Vanessa Redgrave: «La vocación del teatro es la supervivencia del hombre»

CARMEN DEL CAMPOCIUDAD REAL. «La primera vez que presencié el asedio de Sarajevo, durante y después de la guerra, entendí que la vocación del teatro, en todas sus formas, es la supervivencia del

Actualizado:

CARMEN DEL CAMPO

CIUDAD REAL. «La primera vez que presencié el asedio de Sarajevo, durante y después de la guerra, entendí que la vocación del teatro, en todas sus formas, es la supervivencia del hombre». Así se expresaba ayer en Almagro la consagrada actriz Vanessa Redgrave, donde recibió el VI premio Corral de Comedias, dotado con 20.000 euros-cuya cantidad ha donado para la formación y el estudio teatral de los niños de La Mancha- y una escultura del artista albaceteño José Luis Sánchez.Fue en aquel escenario donde la actriz británica decidió seguir en el arte escénico, que estuvo tentada de abandonar en los años setenta. Entonces un director que la admiraba le advirtió que «sería un delito» tirar la toalla.

La homenajeada se mostró ayer muy ilusionada por el galardón, que recibió pocas horas antes de que bajara el telón del Festival Internacional de Teatro Clásico, y aseguró que sería un honor poder participar en alguna edición del festival. «Sólo hay que elegir el tema, el texto y con quién», declaró.

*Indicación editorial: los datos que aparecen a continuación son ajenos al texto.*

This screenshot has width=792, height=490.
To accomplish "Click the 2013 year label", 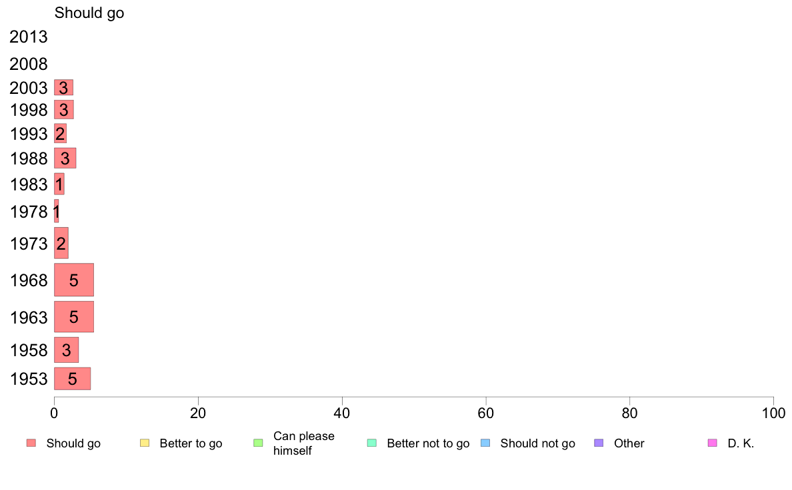I will tap(28, 37).
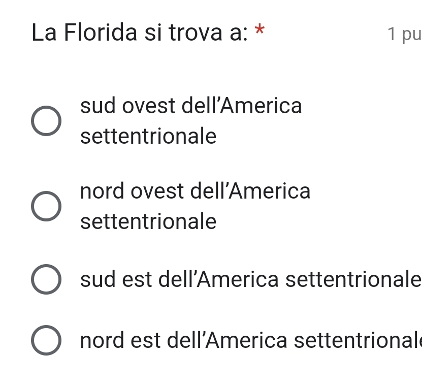Click the 'sud ovest dell'America' answer text
422x386 pixels.
[x=191, y=106]
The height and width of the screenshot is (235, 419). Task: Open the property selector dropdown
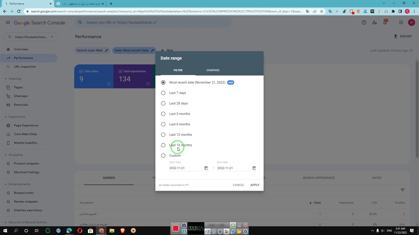coord(31,37)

Redgrave, que confesó que si no hubiera sido por su compromiso en la capital manchega estaría en Tel Aviv, respondiendo a la llamada de sus amigos para que los europeos, libaneses y palestinos se unieran para encontrar la paz, dijo sentirse avergonzada de que los gobiernos estadounidense y británico hayan sido los únicos en rechazar la llamada de Kofi Annan para conseguir el alto el fuego, y lamentó que la gran mayoría de las víctimas hayan sido los niños.

Actriz comprometida

La artista británica elogió la labor de organizaciones humanitarias como Unicef, que en la guerra de los años ochenta consiguió hablar con los líderes militares de la región (había entonces hasta trece facciones distintas), para conseguir el alto el fuego: «Deberían aprender de aquella experiencia». Muy sensibilizada con la situación que atraviesa el Líbano, aseguró que «el alto el fuego es posible y necesario», afirmando que hay gobiernos muy importantes implicados en el conflicto.

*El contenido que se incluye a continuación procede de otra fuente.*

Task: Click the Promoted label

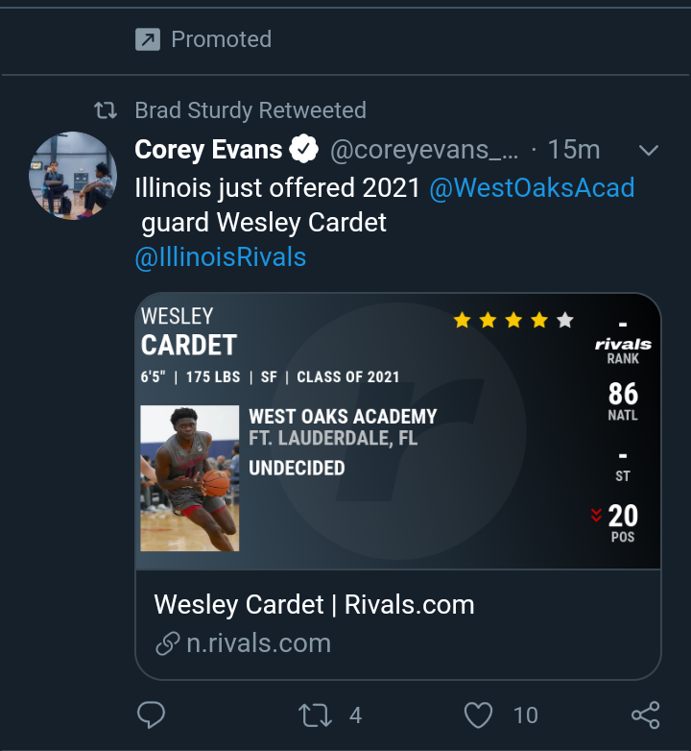Action: tap(222, 39)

La actriz, que se ha distinguido no sólo por su larga trayectoria cinematográfica, sino por su permanente contacto con el mundo de los clásicos, reconoció la importante labor que desarrolla el teatro en general. Aunque también se refirió a otras manifestaciones culturales, como la música, «que tienen una capacidad mayor de traspasar fronteras». Se refirió a la Orquesta del Diván, que dirige Daniel Barenboim, con sede en Sevilla, compuesta por jóvenes árabes e israelíes, como un elemento pacificador. Y reiteró que el teatro también tiene su función, aunque necesitaría más ayudas.

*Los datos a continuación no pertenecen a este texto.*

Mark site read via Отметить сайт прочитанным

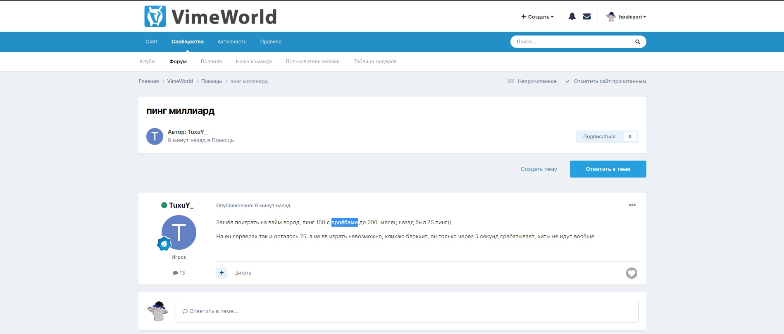coord(609,81)
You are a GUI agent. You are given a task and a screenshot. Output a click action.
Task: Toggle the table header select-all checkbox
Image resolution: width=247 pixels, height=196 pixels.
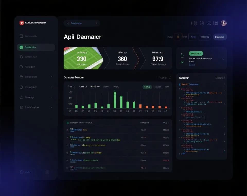coord(67,123)
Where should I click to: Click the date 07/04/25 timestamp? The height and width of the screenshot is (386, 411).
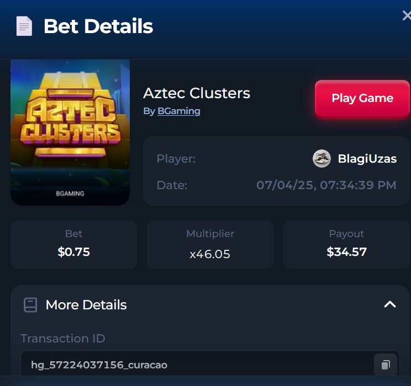[x=326, y=185]
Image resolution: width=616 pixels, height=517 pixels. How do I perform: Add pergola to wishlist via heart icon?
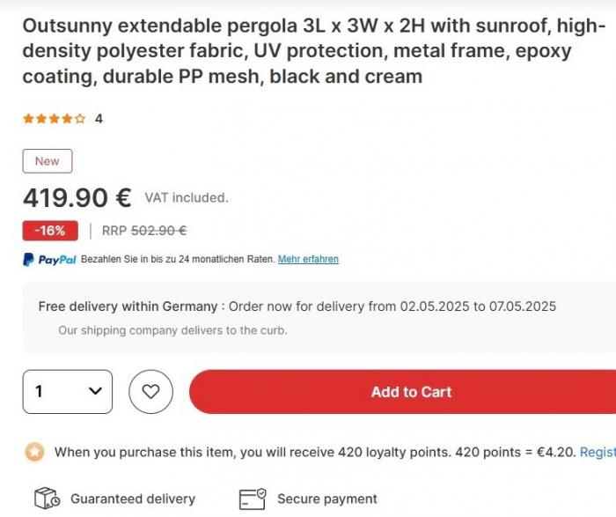click(150, 392)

En alusión a los festivales como el de Almagro -que apoya siempre que puede-, señaló que a veces no dejan de ser «un oasis en el desierto, páramos en territorios donde la gente se muere de sed». No obstante, se mostró muy afortunada de haber conocido y trabajado con directores de muchos países del mundo, «que han sabido encontrar pozos de agua», así como jóvenes creadores en todas las facetas.

La diva británica, que tuvo oportunidad ayer de admirar el Corral de Comedias y el Museo Nacional del Teatro, recordó que su primera experiencia con autores españoles fue con Federico García Lorca. «Gracias a un actor americano, hice «Bodas de Sangre» y me pregunto cómo me atreví a hacerlo».

Ovación sincera

La actriz, de 69 años y con una amplia trayectoría en la escena y el cine, advirtió que los hombres y mujeres del teatro no viven de los aplausos y que lo que más les preocupa es el trabajo bien hecho. «El aplauso más entusiasta te puede conducir a error, porque aunque no lo hayas hecho bien siempre aplaudimos».

La ovación que recibió anoche en el Corral de Comedias fue sincera, y la emoción, mutua. En ediciones anteriores han recibido el galardón el Teatre Lliure, Antonio Gades, Josep María Flotats, Miguel Narros, Andrea D´odorico y Michel Piccoli.